進行メラノーマに新しい治療法はあるか?

回答者:山崎 直也
国立がん研究センター中央病院 皮膚科医長
発行:2007年8月
更新:2013年12月

  

68歳の父のことでご相談です。足の裏に、黒いほくろが見つかりました。ある病院の皮膚科で、進行期のメラノーマと言われました。肝臓に数個の転移があるとのことです。手術はかなり難しいとの説明を受けています。化学療法や放射線治療など、新しい治療法はないのでしょうか。

(福島県 女性 38歳)

A 樹状細胞などを用いた免疫療法が注目

メラノーマの内臓転移で、頻度が1番高いのは肺への転移です。その次が肝臓への転移です。ご相談者のような肝転移には、原則として、肝切除はしません。全身的化学療法などを行います。

眼にできたメラノーマが肝転移した場合には、シスプラチン(商品名ブリプラチンまたはランダ)による肝動注化学療法と、肝動脈塞栓術の有効性がわかっています。

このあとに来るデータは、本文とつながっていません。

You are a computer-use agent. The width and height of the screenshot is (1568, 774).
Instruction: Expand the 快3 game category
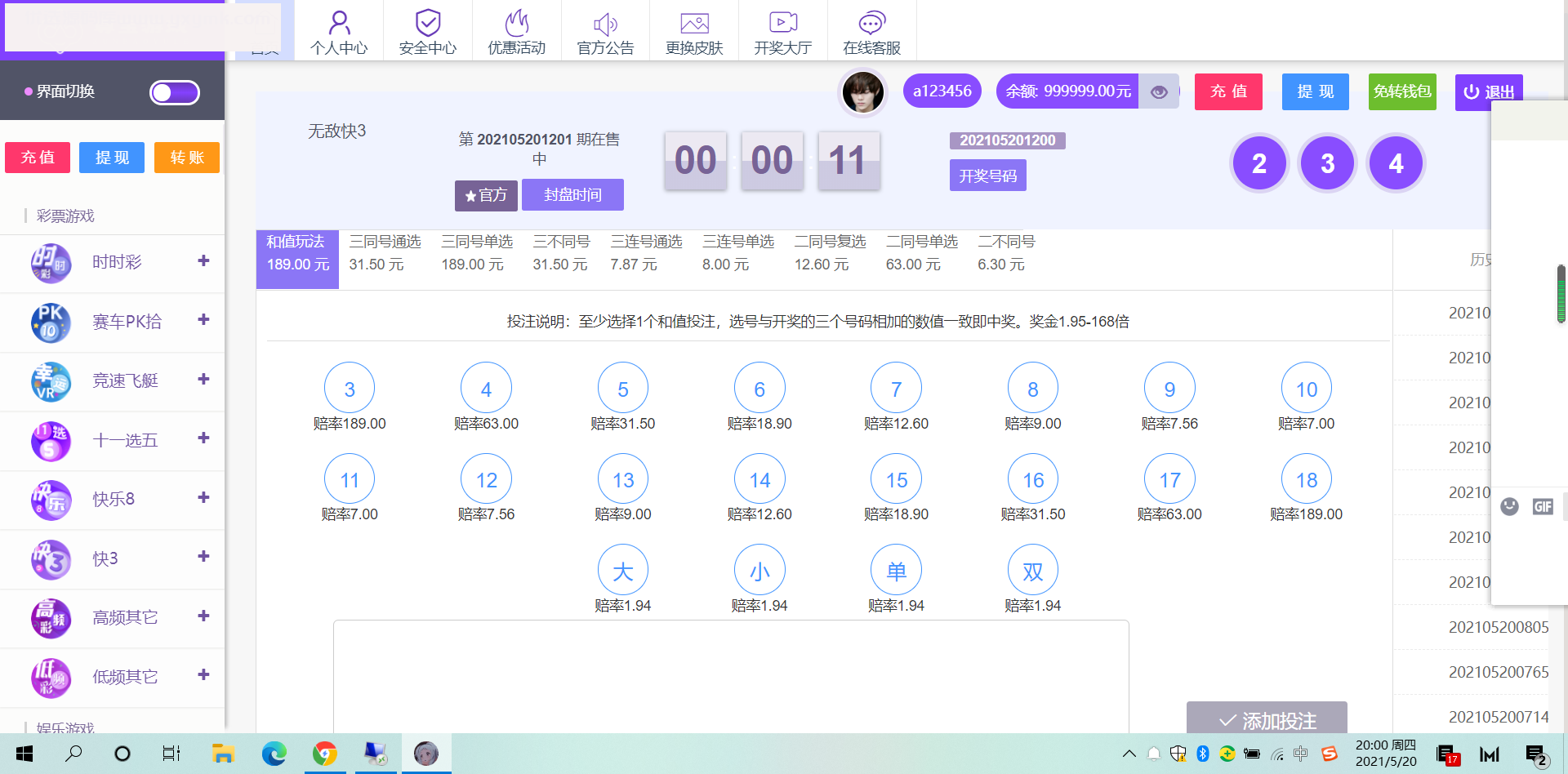coord(203,557)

こうしたことから、ご相談者のような皮膚のメラノーマから肝転移したケースにも肝動注化学療法や、肝動脈塞栓術を行うことがあります。症状の緩和には効果的だと思います。このほかの化学療法は、あまり効果的ではないようです。

また、肝転移には、ラジオ波焼灼療法や、エタノール注入療法などもあります。これらの治療法も選択肢の1つとして考えられます。

さらに、新しい治療法として、樹状細胞などを用いた免疫療法もあります。メラノーマには、免疫療法が効きやすいといわれています。ただし、現状では、生存率の明らかな改善をもたらすことは確認されていません。臨床試験を行っている施設もあります。こうした臨床試験に参加して受けるのも1つの方法です。

なお、足のほくろが大きくなって歩行障害を起こすようでしたら、切除して歩きやすくすることが大切だと思います。この切除は、歩行を改善して、日常生活を向上するために行います。メラノーマの治癒を目的にしたものではありません。